Top of INPUT DATA

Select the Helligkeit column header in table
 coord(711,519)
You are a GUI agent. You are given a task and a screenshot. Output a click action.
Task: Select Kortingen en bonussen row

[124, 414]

Bottom of INPUT DATA
Top of INPUT DATA

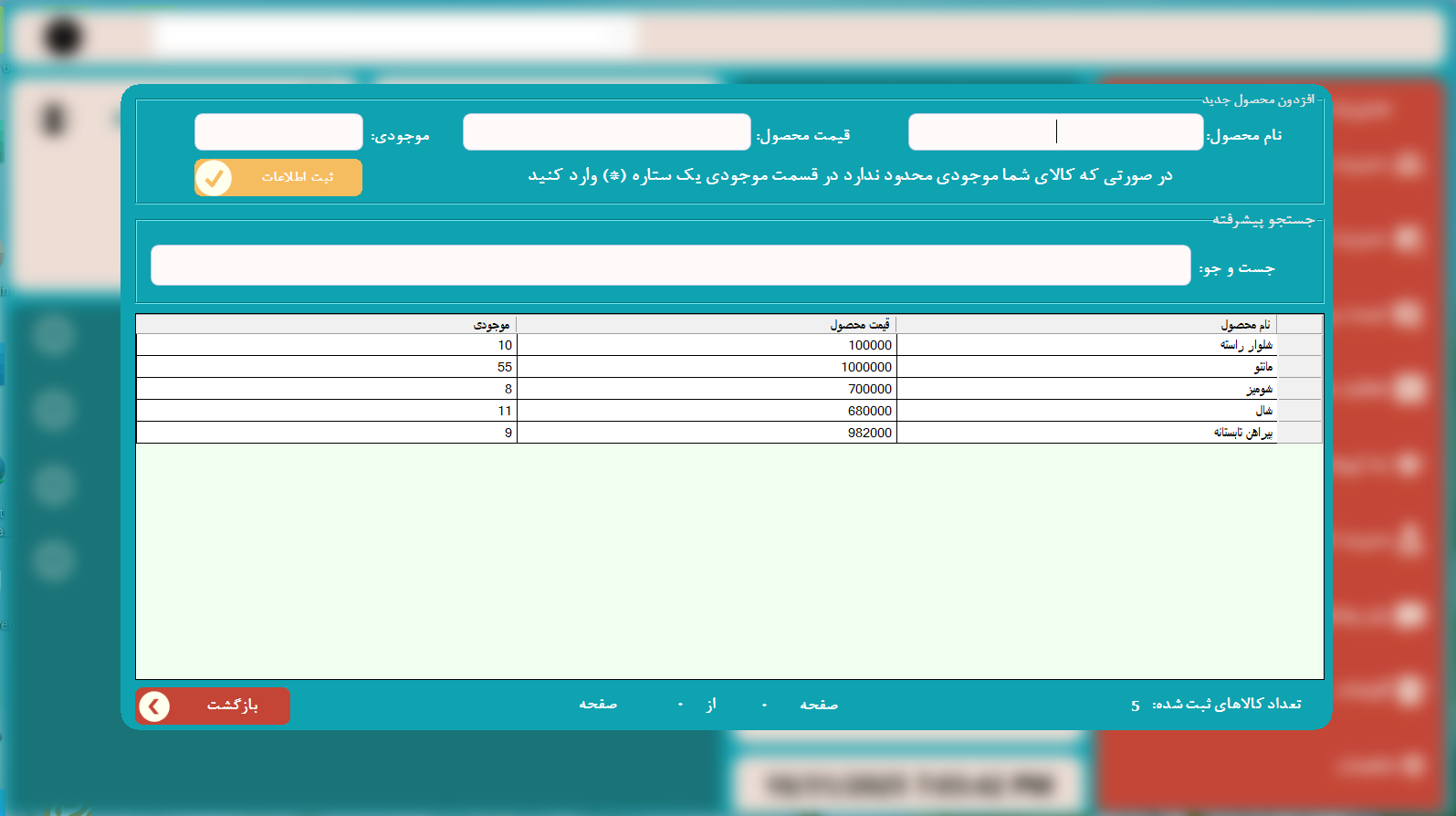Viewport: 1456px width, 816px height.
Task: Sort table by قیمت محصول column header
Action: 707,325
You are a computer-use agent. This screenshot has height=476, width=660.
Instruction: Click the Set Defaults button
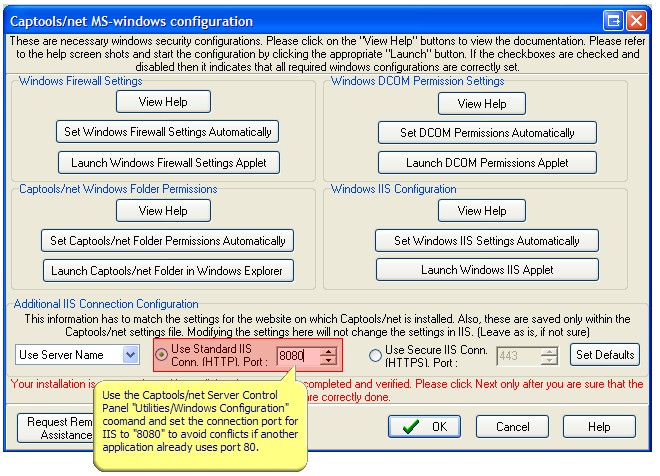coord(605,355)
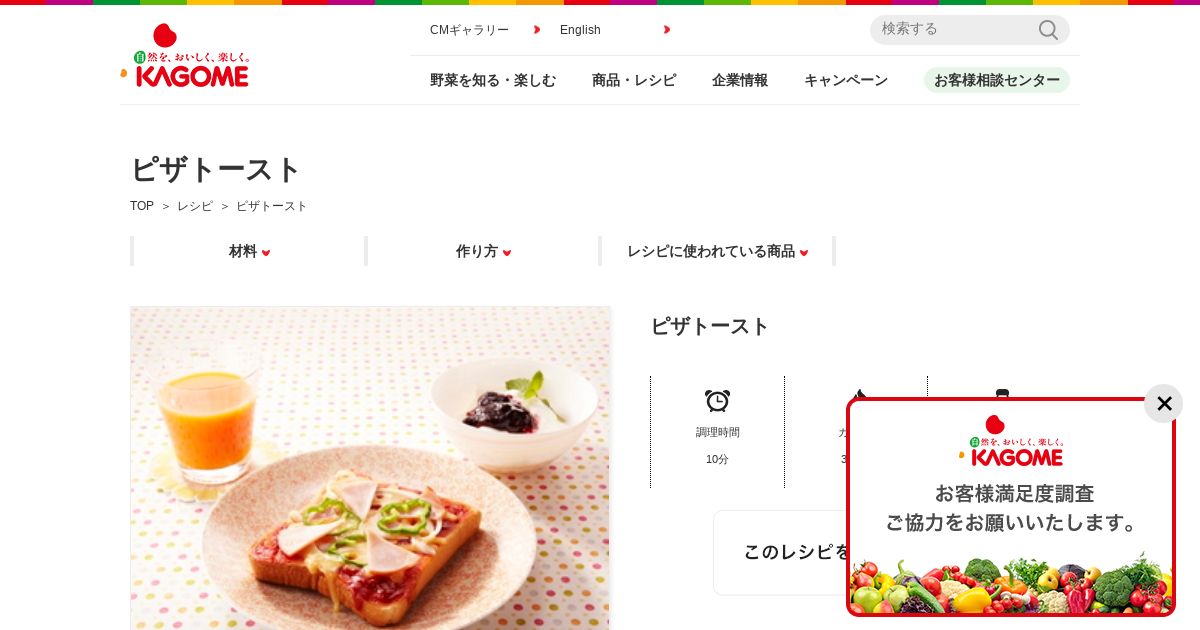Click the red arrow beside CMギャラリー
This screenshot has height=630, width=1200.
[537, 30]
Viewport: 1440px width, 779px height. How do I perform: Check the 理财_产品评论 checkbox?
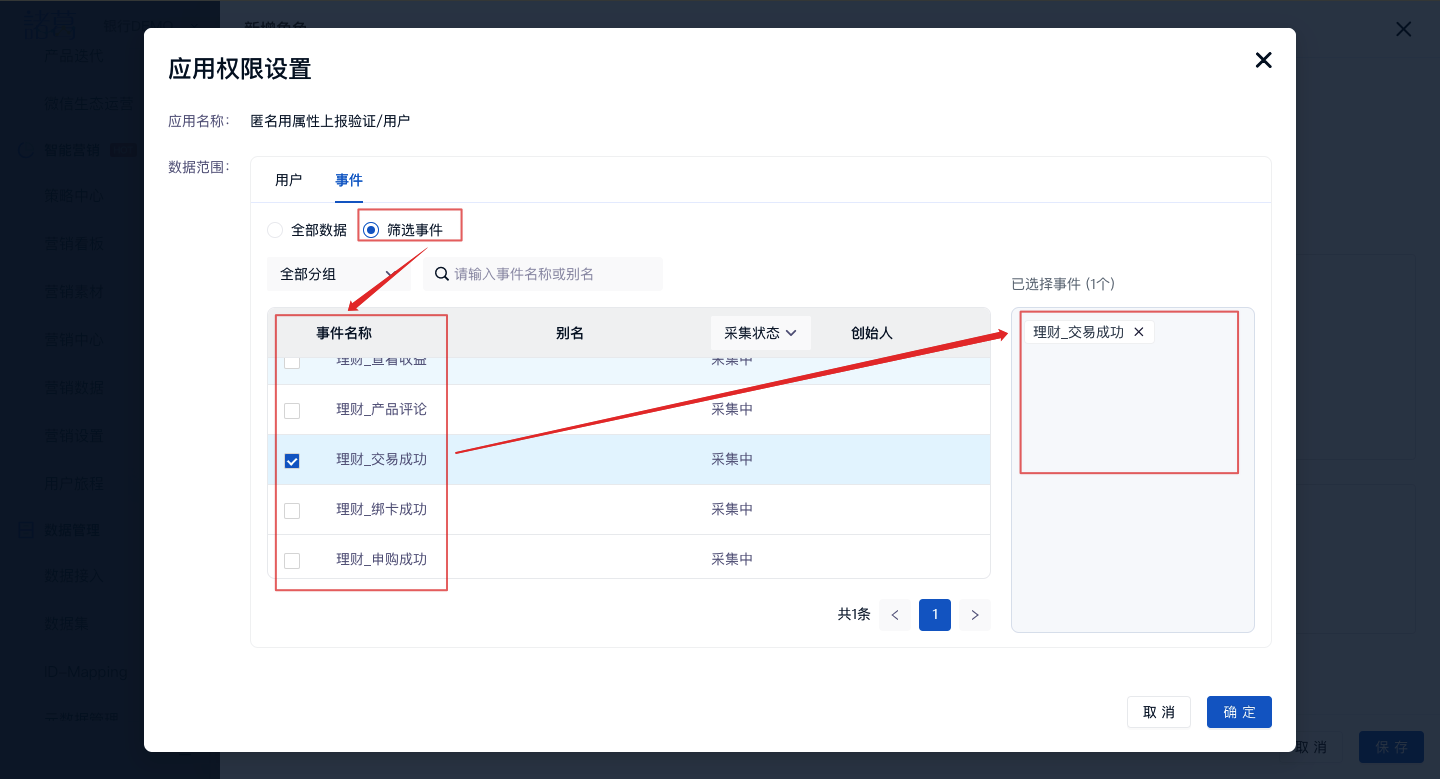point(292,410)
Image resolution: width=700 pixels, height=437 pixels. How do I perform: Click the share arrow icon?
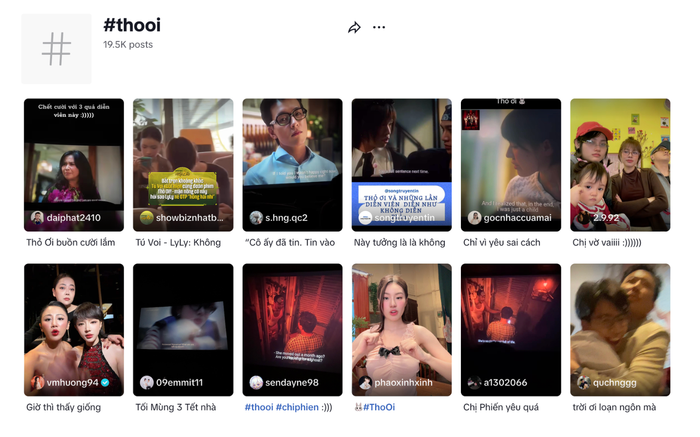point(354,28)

Bottom of INPUT DATA

## WHAT THE TASK ASKS
From the records above, copy each line where the word "agent" can be found.

## REPLY
You are a GUI agent. You are given a task and a screenshot. Output a click action.
You are a computer-use agent. This screenshot has height=476, width=660.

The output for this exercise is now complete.